A: Don't confuse the handling of the predictors (via base learners, e.g. stumps) and the handling of the loss function in boosting. Although AdaBoost can be thought of as finding combinations of base learners to minimize misclassification error, the "Additive Logistic Regression" paper you cite shows that it can also be formulated to minimize an exponential loss function. This insight opened up the boosting approach to a wide class of machine-learning problems that minimize differentiable loss functions, via gradient boosting. The residuals that are fit at each step are pseudo-residuals calculated from the gradient of the loss function. Even if the predictors are modeled as binary stumps, the output of the model thus need not be a binary choice.
As another answer states, linear base learners might not work for boosting, but linear base learners are not required for "boosted regression" in either the standard or the logistic sense. Decidedly non-linear stumps can be combined as slow base learners to minimize appropriate loss functions. It's still called "boosted regression" even though it is far from a standard regression model linear in the coefficients of the predictors. The  loss function can be functionally the same for linear models and "boosted regression" models with stumps or trees as predictors. Chapter 8 of ISLR makes this pretty clear.
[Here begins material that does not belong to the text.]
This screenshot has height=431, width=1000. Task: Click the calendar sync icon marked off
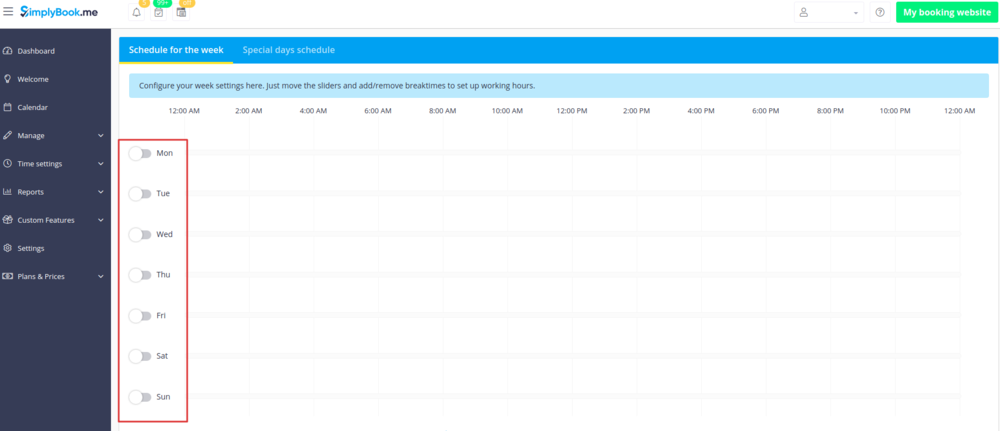181,13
So if you want a logistic-regression equivalent to boosted regression, focus on the loss function rather than on the base learners. That's what the LogitBoost approach in the paper you cite does: minimize a log-loss rather than the exponential loss implicit in adaboost. The Wikipedia AdaBoost page describes this difference.
Many participants in this site would argue that a log-odds/probability based prediction is highly preferable to a strict yes/no classification prediction, as the former more generally allows for different tradeoffs between the extra costs of false-positive and false-negative predictions. As the answer to your related question indicates, it is possible to obtain estimated probabilities from the strong classifier derived from AdaBoost, but LogitBoost may well give better performance.
Implementations of gradient boosting for classification can provide information on the underlying probabilities. For example, this page on gradient boosting shows how sklearn code allows for a choice between deviance loss for logistic regression and exponential loss for AdaBoost, and documents functions to predict probabilities from the gradient-boosted model.